1. An electrophotographic copying method comprising using a copying apparatus having a positive-image copying system; forming toner images with a colored toner; transferring the toner images to a colored insulating paper of a color different to that of said toner; and fixing the transferred images to the paper, characterised by selecting the colors of the paper and the toner so as to form reverse images.

2. An electrophotographic copying method according to claim 1, wherein said colored toner is a white toner.

3. An electrophotographic copying method according to claim 1 or 2, wherein said colored paper is obtained by forming an area of a desired color on a transfer paper by use of an electrophotographic copying apparatus.

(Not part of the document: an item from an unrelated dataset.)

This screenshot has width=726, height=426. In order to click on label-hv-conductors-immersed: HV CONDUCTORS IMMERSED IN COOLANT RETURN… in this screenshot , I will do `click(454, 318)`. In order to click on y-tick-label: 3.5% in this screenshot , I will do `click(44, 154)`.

4. An electrophotographic copying method according to claim 1, 2 or 3, wherein said colored paper is black insulating paper with a surface specific resistance of 10⁹ Ω or more and a volume specific resistance of 5 × 10⁹ Ω · cm or more.

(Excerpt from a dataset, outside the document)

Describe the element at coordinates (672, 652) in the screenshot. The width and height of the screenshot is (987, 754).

5. An electrophotographic copying method according to claim 4, wherein said black insulating paper has been obtained by mixing an insulating black pigment and a beaten pulp in a step in which mixing of the pulp with one or more of a sizing agent, a filler agent and a dye takes place.

6. An electrophotographic copying method according to claim 4, wherein said black insulating paper has been obtained by applying an insulating transparent resin to conductive black paper or by impregnating conductive black paper with the resin.

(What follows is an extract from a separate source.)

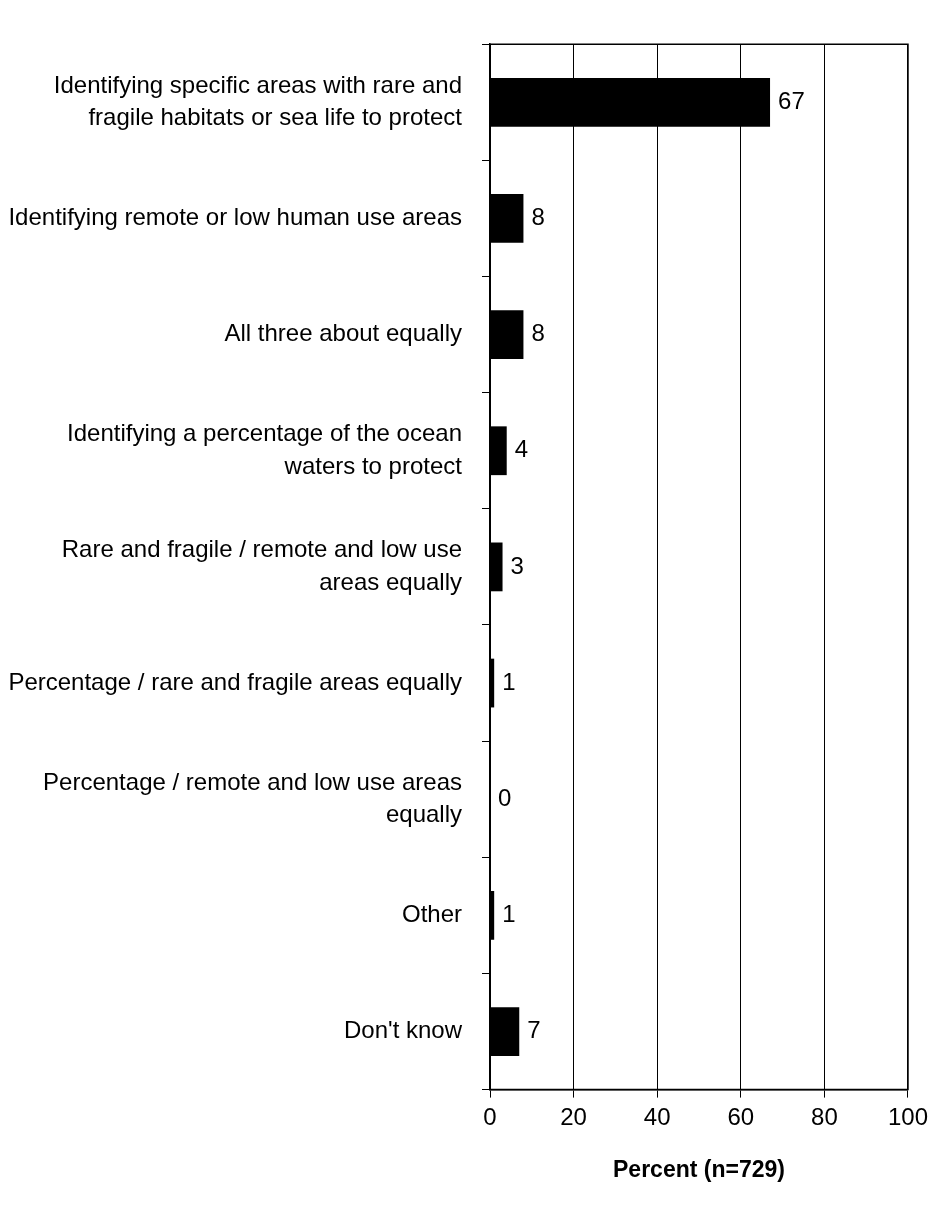 This screenshot has height=1212, width=942. What do you see at coordinates (522, 449) in the screenshot?
I see `data-label: 4` at bounding box center [522, 449].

7. An electrophotographic copying method according to claim 4, wherein said black insulating paper has been obtained by laminating an insulating transparent film on conductive black paper.

8. An electrophotographic copying method according to claim 4, wherein said black insulating paper has been obtained by printing or applying an insulating black pigment to white paper, or by impregnating white paper with the pigment.

9. An electrophotographic copying method according to claim 5 or 8, wherein said insulating black pigment is a black toner.

10. An electrophotographic copying method according to claim 9, wherein said black toner has a volume mean particle size of 5 µm or less.

11. An electrophotographic copying method according to claim 5 or 8, wherein said insulating black pigment is obtained by coating a conductive black pigment with a transparent insulating resin.

12. An electrophotographic copying method according to claim 11, wherein said conductive black pigment is selected from carbon black, graphite, cyanine black, CuCr₂O₄ and CuFe₂O₄-CuMn₂O₄.

13. Black insulating paper to which toner images produced by a colored toner, the color of which is paler than that of said black insulating paper, can be transferred and fixed to form reverse images by using a positive-image electrophotographic copying apparatus, characterised by the surface specific resistance of said paper being 10⁹ Ω or more and the volume specific resistance of said paper being 5 × 10⁹ Ω · cm or more.

14. Black insulating paper according to claim 13, wherein said paper has been obtained by mixing an insulating black pigment and a beacen raw-material pulp in a step in which mixing of said raw-material pulp with one or more of a sizing agent, a filler agent and a dye takes place.

15. Black insulating paper according to claim 13, wherein said paper has been obtained by applying an insulating transparent resin to conductive black paper or by impregnating conductive black paper with the resin.

16. Black insulating paper according to claim 13, wherein said paper has been obtained by laminating an insulating transparent film on conductive black paper.

17. Black insulating paper according to claim 13, wherein said paper has been obtained by printing or applying an insulating black pigment to white paper, or by impregnating white paper with the pigment.

18. Black insulating paper according to claim 14 or 17, wherein said insulating black pigment is a black toner.

19. Black insulating paper according to claim 18, wherein said black toner has a volume mean particle size of 5 µm or less.

20. Black insulating paper according to claim 14 or 17, wherein said insulating black pigment is obtained by coating a conductive black pigment with a transparent insulating resin.

21. Black insulating paper according to claim 20, wherein said conductive black pigment is selected from carbon black, graphite, cyanine black, CuCr₂O₄ and CuFe₂O₄-CuMn₂O₄.